This document provides an overview of commonly used methods for the measurement of nanoparticle
number concentration. These are the ensemble measurement techniques of differential centrifugal
sedimentation (DCS) (line start incremental disc-type centrifugal liquid sedimentation), multi-
angle dynamic light scattering (MDLS), small-angle X-ray scattering (SAXS) and ultraviolet-visible
spectroscopy (UV-vis) and the particle counting techniques of particle tracking analysis (PTA),
resistive pulse sensing (RPS), single particle inductively coupled plasma mass spectrometry (spICP-
MS), condensation particle counter (CPC), and differential mobility analysing system (DMAS).
This document focuses on the analysis of nanoparticles in suspensions (liquid dispersions) but also
addresses aerosols measured using a CPC or a DMAS. Particles on surfaces or incapsulated in solid
materials are not covered in this document. Nanoparticles rather than nano-objects are discussed as
most techniques use the spherical approximation model to measure particle diameter which is more
applicable to nanoparticles as opposed to nanofibres and nanoplates.
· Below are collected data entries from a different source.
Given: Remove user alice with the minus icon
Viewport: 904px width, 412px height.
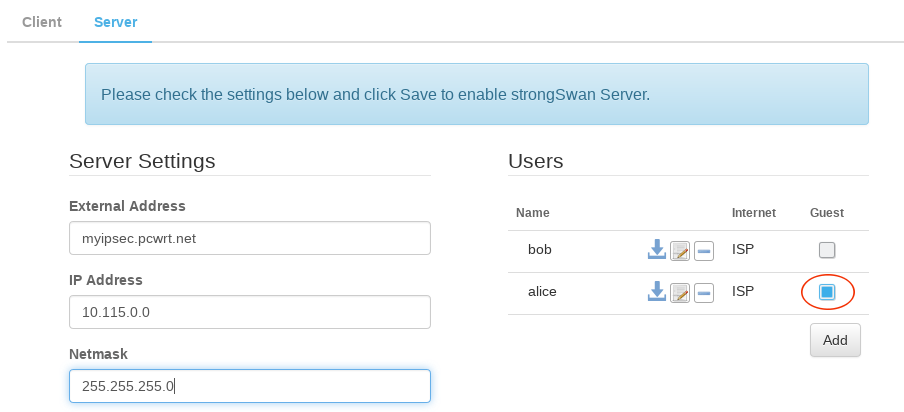Looking at the screenshot, I should [704, 293].
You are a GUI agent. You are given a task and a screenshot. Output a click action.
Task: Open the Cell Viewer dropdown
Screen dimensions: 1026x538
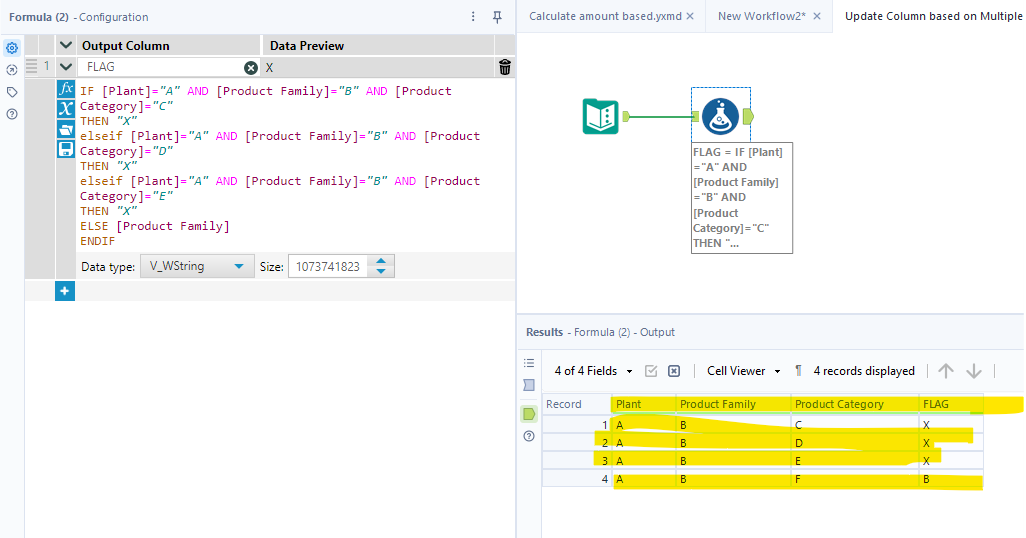coord(743,371)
Most of the techniques discussed
can also analyse particles of size greater than the nanoscale.
This document provides guidance to help users to select the most appropriate techniques for
nanoparticle number concentration measurements suitable for their applications.
vi
TECHNICAL SPECIFICATION ISO/TS 24672:2023(E)
Nanotechnologies — Guidance on the measurement of
nanoparticle number concentration
1 Scope
This document provides an overview of the methods used to determine the nanoparticle number
concentration in liquid dispersions and aerosols. The methods described are the ensemble measurement
techniques of differential centrifugal sedimentation (DCS), multi-angle dynamic light scattering
(MDLS), small-angle X-ray scattering (SAXS) and ultraviolet-visible spectroscopy (UV-vis) and the
particle counting methods of particle tracking analysis (PTA), resistive pulse sensing (RPS), single
particle inductively coupled plasma mass spectrometry (spICP-MS), condensation particle counter
(CPC), and differential mobility analysing system (DMAS). This document provides information on the
use of each technique, along with considerations on sample preparation, advantages and limitations.
2 Normative references
The following documents are referred to in the text in such a way that some or all of their content
constitutes requirements of this document. For dated references, only the edition cited applies. For
undated references, the latest edition of the referenced document (including any amendments) applies.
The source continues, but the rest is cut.